[[ Excerpt to read open ]]

Important notice: This post is about the legacy Nabto 4/Micro platform which has been superseded by the Nabto 5/Edge platform. Nabto Edge officially supports ESP32 – and there is a new tutorial for How to Make a Low-Cost ESP32-based Remote-accessible Camera using ESP32-CAM or ESP32-EYE Board available.

In our former blog post ‘RTSP P2P streaming through Nabto‘, where we talked about how to create an app that enabled remote accesses to an RTSP camera, we used a large Linux-based camera. Later on, we have received many requests on how to do the same type of integration to a ‘low-cost’ WI-FI module-based camera – and that is exactly what we are going to cover in this blog post.

 

Example of how to use the app to remote control your ESP-camera when you have completed this guide.

In this blog post you will learn:

  • How to make a small low-cost surveillance camera – including app and device source
  • How to use an ESP32 + Omnivision-based camera module to make it remote accessible

Introduction

Creating a locally accessible camera application with the ESP32 is something that has already been done. But why do you need a camera that you only can access on your local network? You can just go look at the thing that the camera is capturing instead of looking at it on your computer or app (unless you have a very big house). The hard part is to make it remotely accessible and to do this securely.

Fortunately, this is exactly what our technology does. With Nabto you can create a remote connection from a client (smartphone or PC) directly to an IoT device. This remote connection uses P2P technology (the same technology as used in Skype, TeamViewer, etc.), has high security (we use state-of-the-art authentication, integrity check and encryption algorithms) and which is made for all embedded devices. Hopefully, with this explanation, you will understand the schematics of the Nabto platform below a lot better.

The Nabto Platform

Motivation – why do I need this?

Many of our customers have asked us to showcase small, embedded-style cameras. If you are not one of them, maybe you are trying to figure out why this is important.

Simple and secure standard surveillance camera

A simple use case could be that you want to make a standard low-cost, uncomplicated (and secure) surveillance camera. Standard surveillance cameras are often shipped with tons of software which must then be supported with updates, security fixes, etc. A stripped down environment without a desktop/server scale operating system and running services is hence inherently more secure with its much smaller attack surface. But if that is not enough, low cost and small size should convince you.

Remote video feed in other application

A lot of our customers make video surveillance cameras as standalone applications, i.e. you install it and it streams video to your phone whenever you need to see what is happening on the remote end. However, we see more and more projects where streaming video as part of another application. For example, pet feeders with a video stream, doorbells with both audio and video capabilities, 3-D printers you can monitor, etc.

The technical part

Research

ESP32-CAM from Ai Tinker
So, we did some research of the market and found that Seedstudio’s ESP32 CAM was a great place to start and which was probably was one of the first ESP32-based cameras out there. It is low cost and has everything on board that we needed including a nice demo. Later we found out that Espressif, the maker of ESP32, has created a module too called ESP-EYE.

[[ Excerpt to read closed ]]
[[ Data extracts open ]]

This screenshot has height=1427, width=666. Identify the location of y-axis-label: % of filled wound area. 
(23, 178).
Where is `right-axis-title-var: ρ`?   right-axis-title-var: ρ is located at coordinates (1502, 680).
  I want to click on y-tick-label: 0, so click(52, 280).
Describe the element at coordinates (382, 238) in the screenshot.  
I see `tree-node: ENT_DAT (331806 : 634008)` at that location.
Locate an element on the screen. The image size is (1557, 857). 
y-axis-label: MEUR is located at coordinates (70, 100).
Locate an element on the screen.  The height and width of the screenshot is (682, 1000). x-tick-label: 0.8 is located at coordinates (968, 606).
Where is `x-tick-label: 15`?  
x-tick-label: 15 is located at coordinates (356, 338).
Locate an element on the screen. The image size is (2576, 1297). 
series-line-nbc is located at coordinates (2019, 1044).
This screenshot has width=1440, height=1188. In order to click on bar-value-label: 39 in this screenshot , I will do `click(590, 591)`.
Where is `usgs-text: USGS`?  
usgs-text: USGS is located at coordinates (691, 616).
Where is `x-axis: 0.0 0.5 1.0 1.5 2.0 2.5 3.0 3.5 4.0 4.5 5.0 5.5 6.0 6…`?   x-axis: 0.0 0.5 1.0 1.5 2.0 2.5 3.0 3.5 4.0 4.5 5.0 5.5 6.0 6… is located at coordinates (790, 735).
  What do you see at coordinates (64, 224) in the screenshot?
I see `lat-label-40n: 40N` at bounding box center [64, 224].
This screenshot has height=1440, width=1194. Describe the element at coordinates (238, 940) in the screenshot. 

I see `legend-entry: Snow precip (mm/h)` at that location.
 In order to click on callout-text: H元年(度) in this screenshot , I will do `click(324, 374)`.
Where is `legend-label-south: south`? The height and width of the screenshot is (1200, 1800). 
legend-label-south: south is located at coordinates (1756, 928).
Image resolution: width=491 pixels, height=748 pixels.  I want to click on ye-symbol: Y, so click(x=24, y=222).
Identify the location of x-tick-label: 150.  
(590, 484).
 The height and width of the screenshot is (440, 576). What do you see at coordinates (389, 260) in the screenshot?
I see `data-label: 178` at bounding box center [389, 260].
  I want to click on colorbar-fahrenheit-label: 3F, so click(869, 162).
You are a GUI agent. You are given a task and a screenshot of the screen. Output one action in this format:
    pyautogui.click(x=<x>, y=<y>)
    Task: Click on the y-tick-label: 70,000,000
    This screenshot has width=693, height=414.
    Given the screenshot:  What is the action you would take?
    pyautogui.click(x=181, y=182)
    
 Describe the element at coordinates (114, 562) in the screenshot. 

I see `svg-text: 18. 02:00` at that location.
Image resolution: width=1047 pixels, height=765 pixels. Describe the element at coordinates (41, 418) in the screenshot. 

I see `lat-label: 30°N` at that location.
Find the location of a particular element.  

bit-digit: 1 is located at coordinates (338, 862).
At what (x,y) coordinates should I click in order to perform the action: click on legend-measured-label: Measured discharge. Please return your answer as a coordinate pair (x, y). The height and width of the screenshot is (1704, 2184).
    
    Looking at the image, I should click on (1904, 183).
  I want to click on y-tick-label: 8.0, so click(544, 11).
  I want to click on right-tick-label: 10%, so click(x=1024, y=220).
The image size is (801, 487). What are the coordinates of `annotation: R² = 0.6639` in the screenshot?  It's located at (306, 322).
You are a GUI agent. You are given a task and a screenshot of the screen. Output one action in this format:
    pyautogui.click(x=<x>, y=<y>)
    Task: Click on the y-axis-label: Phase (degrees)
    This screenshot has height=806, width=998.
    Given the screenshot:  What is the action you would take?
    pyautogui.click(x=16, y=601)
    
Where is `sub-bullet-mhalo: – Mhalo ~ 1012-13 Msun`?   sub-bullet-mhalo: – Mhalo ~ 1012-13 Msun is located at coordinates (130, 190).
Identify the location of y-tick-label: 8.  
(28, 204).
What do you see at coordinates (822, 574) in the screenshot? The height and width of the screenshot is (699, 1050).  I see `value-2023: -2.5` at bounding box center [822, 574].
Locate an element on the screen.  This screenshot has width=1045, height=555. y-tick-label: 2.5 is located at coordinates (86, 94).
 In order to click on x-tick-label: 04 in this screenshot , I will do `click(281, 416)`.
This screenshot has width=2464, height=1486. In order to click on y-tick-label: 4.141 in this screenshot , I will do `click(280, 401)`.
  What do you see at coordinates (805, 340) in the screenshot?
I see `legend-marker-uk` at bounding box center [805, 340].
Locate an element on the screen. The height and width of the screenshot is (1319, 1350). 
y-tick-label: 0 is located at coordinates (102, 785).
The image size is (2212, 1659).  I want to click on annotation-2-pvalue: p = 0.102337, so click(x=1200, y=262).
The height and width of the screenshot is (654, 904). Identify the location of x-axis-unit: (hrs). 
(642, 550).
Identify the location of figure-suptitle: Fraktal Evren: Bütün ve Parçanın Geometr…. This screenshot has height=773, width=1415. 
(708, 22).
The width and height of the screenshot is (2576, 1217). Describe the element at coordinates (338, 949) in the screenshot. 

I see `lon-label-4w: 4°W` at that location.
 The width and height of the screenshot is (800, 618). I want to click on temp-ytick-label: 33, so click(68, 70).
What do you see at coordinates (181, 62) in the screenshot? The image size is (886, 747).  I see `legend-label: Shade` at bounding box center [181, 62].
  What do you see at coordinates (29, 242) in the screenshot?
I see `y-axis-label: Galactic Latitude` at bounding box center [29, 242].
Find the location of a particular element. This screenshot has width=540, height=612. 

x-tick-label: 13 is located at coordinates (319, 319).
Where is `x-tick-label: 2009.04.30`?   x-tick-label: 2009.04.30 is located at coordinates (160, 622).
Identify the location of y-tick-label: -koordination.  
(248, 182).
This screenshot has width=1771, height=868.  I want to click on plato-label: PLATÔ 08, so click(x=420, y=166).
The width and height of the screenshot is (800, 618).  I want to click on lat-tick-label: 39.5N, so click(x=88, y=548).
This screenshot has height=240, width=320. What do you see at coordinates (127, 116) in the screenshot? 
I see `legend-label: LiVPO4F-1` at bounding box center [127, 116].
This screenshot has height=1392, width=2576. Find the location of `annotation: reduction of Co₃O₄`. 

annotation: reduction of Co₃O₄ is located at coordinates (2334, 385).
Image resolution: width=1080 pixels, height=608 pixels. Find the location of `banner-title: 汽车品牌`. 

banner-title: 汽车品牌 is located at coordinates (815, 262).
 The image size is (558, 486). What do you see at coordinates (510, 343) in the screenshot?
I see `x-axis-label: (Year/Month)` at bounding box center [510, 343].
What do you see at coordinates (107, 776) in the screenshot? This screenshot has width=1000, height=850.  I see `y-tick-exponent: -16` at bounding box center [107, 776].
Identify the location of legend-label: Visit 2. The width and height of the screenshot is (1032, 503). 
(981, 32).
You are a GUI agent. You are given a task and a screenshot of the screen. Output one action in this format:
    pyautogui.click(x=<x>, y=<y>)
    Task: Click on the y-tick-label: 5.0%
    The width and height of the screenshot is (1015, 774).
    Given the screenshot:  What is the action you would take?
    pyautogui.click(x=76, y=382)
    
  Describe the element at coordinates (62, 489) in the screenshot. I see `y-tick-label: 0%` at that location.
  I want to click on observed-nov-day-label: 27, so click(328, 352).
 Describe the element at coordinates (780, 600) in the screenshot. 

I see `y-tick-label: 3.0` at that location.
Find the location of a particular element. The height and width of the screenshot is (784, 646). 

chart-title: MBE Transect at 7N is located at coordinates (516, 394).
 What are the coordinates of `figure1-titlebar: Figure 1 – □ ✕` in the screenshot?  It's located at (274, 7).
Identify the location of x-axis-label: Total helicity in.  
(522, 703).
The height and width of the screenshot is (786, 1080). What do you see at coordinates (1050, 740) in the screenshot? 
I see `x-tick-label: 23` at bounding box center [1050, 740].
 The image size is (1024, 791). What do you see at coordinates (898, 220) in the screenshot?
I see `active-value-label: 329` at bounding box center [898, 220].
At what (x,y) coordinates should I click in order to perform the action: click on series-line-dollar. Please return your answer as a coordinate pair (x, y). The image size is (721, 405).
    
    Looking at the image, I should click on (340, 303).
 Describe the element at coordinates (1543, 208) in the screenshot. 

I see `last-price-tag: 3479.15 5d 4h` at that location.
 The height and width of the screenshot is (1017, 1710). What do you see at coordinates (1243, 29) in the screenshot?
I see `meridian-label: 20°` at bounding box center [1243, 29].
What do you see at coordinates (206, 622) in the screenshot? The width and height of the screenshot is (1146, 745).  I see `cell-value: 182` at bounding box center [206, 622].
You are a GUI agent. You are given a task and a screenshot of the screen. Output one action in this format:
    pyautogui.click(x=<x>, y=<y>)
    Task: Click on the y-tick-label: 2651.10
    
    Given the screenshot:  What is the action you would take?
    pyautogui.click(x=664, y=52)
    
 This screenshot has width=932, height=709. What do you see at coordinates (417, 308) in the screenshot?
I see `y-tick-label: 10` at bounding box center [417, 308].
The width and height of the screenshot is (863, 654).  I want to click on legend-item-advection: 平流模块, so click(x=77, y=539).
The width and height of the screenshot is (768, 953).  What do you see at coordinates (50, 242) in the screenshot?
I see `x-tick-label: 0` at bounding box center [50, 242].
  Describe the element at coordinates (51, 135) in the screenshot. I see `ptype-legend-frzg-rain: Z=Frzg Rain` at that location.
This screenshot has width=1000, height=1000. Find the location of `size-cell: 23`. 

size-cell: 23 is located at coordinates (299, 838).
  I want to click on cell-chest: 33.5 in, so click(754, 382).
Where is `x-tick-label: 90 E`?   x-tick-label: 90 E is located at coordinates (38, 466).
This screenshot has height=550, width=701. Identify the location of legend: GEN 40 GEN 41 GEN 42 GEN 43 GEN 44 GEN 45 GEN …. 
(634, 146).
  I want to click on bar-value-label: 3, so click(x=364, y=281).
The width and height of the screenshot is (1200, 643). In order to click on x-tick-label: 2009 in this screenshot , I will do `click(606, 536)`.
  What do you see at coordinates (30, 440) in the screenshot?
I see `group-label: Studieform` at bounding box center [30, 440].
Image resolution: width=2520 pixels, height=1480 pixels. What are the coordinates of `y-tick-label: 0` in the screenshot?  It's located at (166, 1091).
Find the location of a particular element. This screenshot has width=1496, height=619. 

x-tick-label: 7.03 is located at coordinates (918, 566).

[[ Data extracts closed ]]

● Exercises to complete:
1: Reproduce the ESP32 camera post from "Fortunately, this is" up to and including "this is important.".
2: Give only the number of lines in the records that contain the word "Please".

● Solution set:
1:
Fortunately, this is exactly what our technology does. With Nabto you can create a remote connection from a client (smartphone or PC) directly to an IoT device. This remote connection uses P2P technology (the same technology as used in Skype, TeamViewer, etc.), has high security (we use state-of-the-art authentication, integrity check and encryption algorithms) and which is made for all embedded devices. Hopefully, with this explanation, you will understand the schematics of the Nabto platform below a lot better.

The Nabto Platform

Motivation – why do I need this?

Many of our customers have asked us to showcase small, embedded-style cameras. If you are not one of them, maybe you are trying to figure out why this is important.

2: 2